The woman must’ve heard of Shrike by now for she grew very pale. Had Shrike been here she would’ve felt pity for that woman. But she wasn’t. She was back in Los Angeles as the man sunk his knife through her face, carved her open. She was bleeding out on the floor, dying.
Shrike crouched down next to Sarah. “I’m going to kill you.” Shrike informed her as if it was an unfortunate eventuality. “You can thank Josey Wales."
That only seemed to confuse her. "Jose...?"
"Your death will hurt him." Shrike continued. "And after that I’m going to kill your brother and then Josey and then everyone else in that tower. I won’t enjoy it, but it needs to be done.”

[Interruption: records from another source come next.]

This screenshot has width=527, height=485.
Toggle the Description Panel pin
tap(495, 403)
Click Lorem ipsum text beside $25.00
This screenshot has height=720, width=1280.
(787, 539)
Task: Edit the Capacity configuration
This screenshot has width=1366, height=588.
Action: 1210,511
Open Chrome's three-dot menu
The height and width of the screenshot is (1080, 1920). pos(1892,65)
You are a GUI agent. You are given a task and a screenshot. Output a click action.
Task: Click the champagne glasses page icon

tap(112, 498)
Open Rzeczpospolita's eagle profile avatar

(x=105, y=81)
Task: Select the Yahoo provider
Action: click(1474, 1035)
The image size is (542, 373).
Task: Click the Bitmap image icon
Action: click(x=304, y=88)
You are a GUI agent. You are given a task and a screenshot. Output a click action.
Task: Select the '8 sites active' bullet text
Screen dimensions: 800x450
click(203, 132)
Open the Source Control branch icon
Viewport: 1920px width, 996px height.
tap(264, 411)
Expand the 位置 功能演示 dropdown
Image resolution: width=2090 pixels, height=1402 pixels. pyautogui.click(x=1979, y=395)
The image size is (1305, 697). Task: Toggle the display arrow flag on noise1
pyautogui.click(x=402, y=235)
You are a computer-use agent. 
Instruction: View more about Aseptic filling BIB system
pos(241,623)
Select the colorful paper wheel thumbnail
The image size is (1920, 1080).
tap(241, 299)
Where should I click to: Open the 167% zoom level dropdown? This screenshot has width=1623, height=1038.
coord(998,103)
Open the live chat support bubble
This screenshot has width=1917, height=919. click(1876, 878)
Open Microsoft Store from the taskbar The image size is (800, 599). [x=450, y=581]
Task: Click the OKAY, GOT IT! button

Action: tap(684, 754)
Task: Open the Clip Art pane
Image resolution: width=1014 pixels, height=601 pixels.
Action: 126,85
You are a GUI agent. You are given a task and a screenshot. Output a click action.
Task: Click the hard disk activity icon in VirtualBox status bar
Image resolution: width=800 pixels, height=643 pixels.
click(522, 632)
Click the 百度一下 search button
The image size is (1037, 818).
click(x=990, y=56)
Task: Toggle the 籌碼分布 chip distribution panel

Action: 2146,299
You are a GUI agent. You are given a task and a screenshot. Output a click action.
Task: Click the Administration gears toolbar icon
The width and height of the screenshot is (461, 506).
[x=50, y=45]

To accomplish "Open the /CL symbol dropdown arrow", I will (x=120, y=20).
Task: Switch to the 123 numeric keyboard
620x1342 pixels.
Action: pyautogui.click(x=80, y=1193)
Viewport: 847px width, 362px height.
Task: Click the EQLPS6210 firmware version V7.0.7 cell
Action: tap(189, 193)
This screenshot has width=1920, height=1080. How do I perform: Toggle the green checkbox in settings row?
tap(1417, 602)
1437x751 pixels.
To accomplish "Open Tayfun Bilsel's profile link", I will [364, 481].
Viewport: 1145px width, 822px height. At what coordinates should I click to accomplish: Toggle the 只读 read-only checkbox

Sarah looked Shrike straight on. She was afraid, but Shrike could see she had backbone. “Fuck you.”
Shrike smirked. She rose to her full height and lifted a boot. “About what I expected.” She brought her heel down on Sarah’s neck with a crunch.
It was the next morning she met Randall at North Vegas Square. He stood outside the Gray, leaning next to the building’s front door. He was running a whet stone along the blade of his knife and sheathed it as she approached.
“You got everything in position?” He called to her.
“Yes. This evening you’ll go to the tower. I will be here. Josey will leave for me and you will kill the remaining five.”
“I ain’t taking them all on my own, lady. One of ‘ems a mutant and the other’s Enclave.”
“I’m aware of that.” Shrike told him. “That’s why you’ll have inside help.”